试着推导一下Linux中计算Load Average的算式

参考：www.fortra.com/resources/g…

对于这个RC电路，根据串联电路的电压关系，

(1)

V_b = V_C + V_R

又因为

(2)

V_C = \frac {1} {C}q

(3)

V_R = RI

将(2)、(3)代入(1)，并整理，得到

(4)

RI = -\frac {1} {C}q + V_b

两边同时乘以 $C$

(5)

RIC = -q+CV_b

考虑 $t$ 时刻的瞬时电流

(6)，

I(t) = \frac {dq(t)} {dt}

将(6)代入(5)，并整理

(7)

RC(\frac {dq(t)} {dt}) = -q(t) + CV_b(t)

解微分方程(7)，得到

(8)

q(t) = e^{-\frac {t+c} {RC}} + CV_b(t)

忽略常数项 $c$

(9)

q(t) = e^{-\frac {t} {RC}} + CV_b(t)

考虑 $(t-\Delta t)$ 时刻的状态

(10)

q(t-\Delta t) = e^{-\frac {t-\Delta t} {RC}} + CV_b(t-\Delta t)

(10)两端同时乘以下面这个因数

(11)

e^{-\frac {\Delta t} {RC}}

(12)

e^{-\frac {\Delta t} {RC}} q(t-\Delta t) = e^{-\frac {\Delta t} {RC}} e^{-\frac {t-\Delta t} {RC}} + e^{-\frac {\Delta t} {RC}} CV_b(t-\Delta t)

化简(12)

(13)

e^{-\frac {\Delta t} {RC}} q(t-\Delta t) = e^{-\frac {\Delta t} {RC} - \frac {t-\Delta t} {RC}} + e^{-\frac {\Delta t} {RC}} CV_b(t-\Delta t)

(14)

e^{-\frac {\Delta t} {RC}} q(t-\Delta t) = e^{-\frac {t} {RC}} + e^{-\frac {\Delta t} {RC}} CV_b(t-\Delta t)

带入(9)，并整理

(14)

e^{-\frac {\Delta t} {RC}} q(t-\Delta t) = q(t) - CV_b(t) + e^{-\frac {\Delta t} {RC}} CV_b(t-\Delta t)

(15)

q(t) = e^{-\frac {\Delta t} {RC}} q(t-\Delta t) + CV_b(t) - e^{-\frac {\Delta t} {RC}} CV_b(t-\Delta t)

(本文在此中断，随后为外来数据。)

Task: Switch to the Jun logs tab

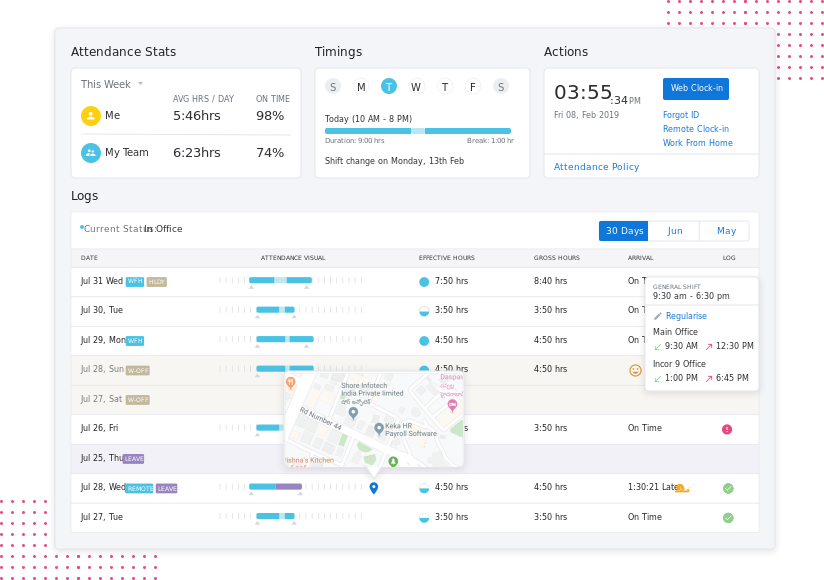Action: [674, 231]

假设在很短的 $\Delta t$ 时间内， $V_b(t) = V_b(t-\Delta t) = V_b$ ，则

(17)

q(t) = e^{-\frac {\Delta t} {RC}} q(t-\Delta t) + (1 - e^{-\frac {\Delta t} {RC}}) CV_b

而Linux的Load Average为

avenrun[t] = avenrun[t-Δt] * exp + nr_active * (1 - exp)

其中，

q(t) = avenrun[t] -> run queue length
exp = e^(-Δt/RC) -> weight
nr_active = CV_b -> current active processes

The sampled value of the electric charge (q(t)) at time step (t) corresponds to the sampled run-queue length, q(t-Δt) is the previous sample of the run-queue, and the amount of charge remaining in the capacitor represents the number of active processes (CV_b).